-----Original Message-----
From: Jon Maloy <jma...@redhat.com>
Sent: Monday, June 8, 2020 8:33 PM
To: Hoang Huu Le <hoang.h...@dektech.com.au>; ma...@donjonn.com;
ying....@windriver.com; tipc-discussion@lists.sourceforge.net
Subject: Re: [next-net v6] tipc: update a binding service via broadcast
On 6/6/20 11:10 PM, Hoang Huu Le wrote:
> -----Original Message-----
> From: Jon Maloy <jma...@redhat.com>
> Sent: Friday, June 5, 2020 8:03 PM
> To: Hoang Huu Le <hoang.h...@dektech.com.au>; ma...@donjonn.com;
> ying....@windriver.com; tipc-discussion@lists.sourceforge.net
> Subject: Re: [next-net v6] tipc: update a binding service via broadcast
>
>
>
> On 6/5/20 3:52 AM, Hoang Huu Le wrote:
>> Currently, updating binding table (add service binding to
>> name table/withdraw a service binding) is being sent over replicast.

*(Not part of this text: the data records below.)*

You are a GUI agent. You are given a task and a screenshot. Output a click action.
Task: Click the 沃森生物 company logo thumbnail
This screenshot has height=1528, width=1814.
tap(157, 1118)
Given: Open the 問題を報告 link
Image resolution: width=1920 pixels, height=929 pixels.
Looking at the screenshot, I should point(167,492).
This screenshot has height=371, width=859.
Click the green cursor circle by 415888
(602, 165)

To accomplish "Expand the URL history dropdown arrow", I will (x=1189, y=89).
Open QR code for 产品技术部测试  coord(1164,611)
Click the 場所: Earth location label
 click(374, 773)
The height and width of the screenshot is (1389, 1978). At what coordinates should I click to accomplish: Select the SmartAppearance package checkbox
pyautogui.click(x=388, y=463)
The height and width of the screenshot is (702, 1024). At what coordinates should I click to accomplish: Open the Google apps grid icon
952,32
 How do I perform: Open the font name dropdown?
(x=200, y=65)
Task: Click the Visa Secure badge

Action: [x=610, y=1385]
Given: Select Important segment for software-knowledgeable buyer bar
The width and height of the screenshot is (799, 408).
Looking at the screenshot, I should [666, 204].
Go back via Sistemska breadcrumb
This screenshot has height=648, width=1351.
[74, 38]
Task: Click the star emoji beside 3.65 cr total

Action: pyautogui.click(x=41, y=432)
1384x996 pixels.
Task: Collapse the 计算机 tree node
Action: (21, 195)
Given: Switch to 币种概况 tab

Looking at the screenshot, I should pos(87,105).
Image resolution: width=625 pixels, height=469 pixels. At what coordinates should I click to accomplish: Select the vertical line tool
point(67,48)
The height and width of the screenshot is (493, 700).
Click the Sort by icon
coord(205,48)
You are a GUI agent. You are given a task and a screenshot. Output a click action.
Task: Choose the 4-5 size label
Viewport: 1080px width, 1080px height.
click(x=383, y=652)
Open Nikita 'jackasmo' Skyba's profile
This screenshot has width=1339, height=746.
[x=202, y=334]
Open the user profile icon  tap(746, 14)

>> However, if we are scaling up clusters to > 100 nodes/containers this
>> method is less affection because of looping through nodes in a cluster one
>> by one.
[...]
>> + if (*open && (*rcv_nxt == seqno)) {
>> + (*rcv_nxt)++;
>> + __skb_unlink(skb, namedq);
>> + return skb;
>> + }
>> +
>> + if (less(seqno, *rcv_nxt)) {
>> + __skb_unlink(skb, namedq);
>> + kfree_skb(skb);
>> + continue;
> Still not needed. This queue should be flushed in
> tipc_node_lost_contact(), which I now see we don't do.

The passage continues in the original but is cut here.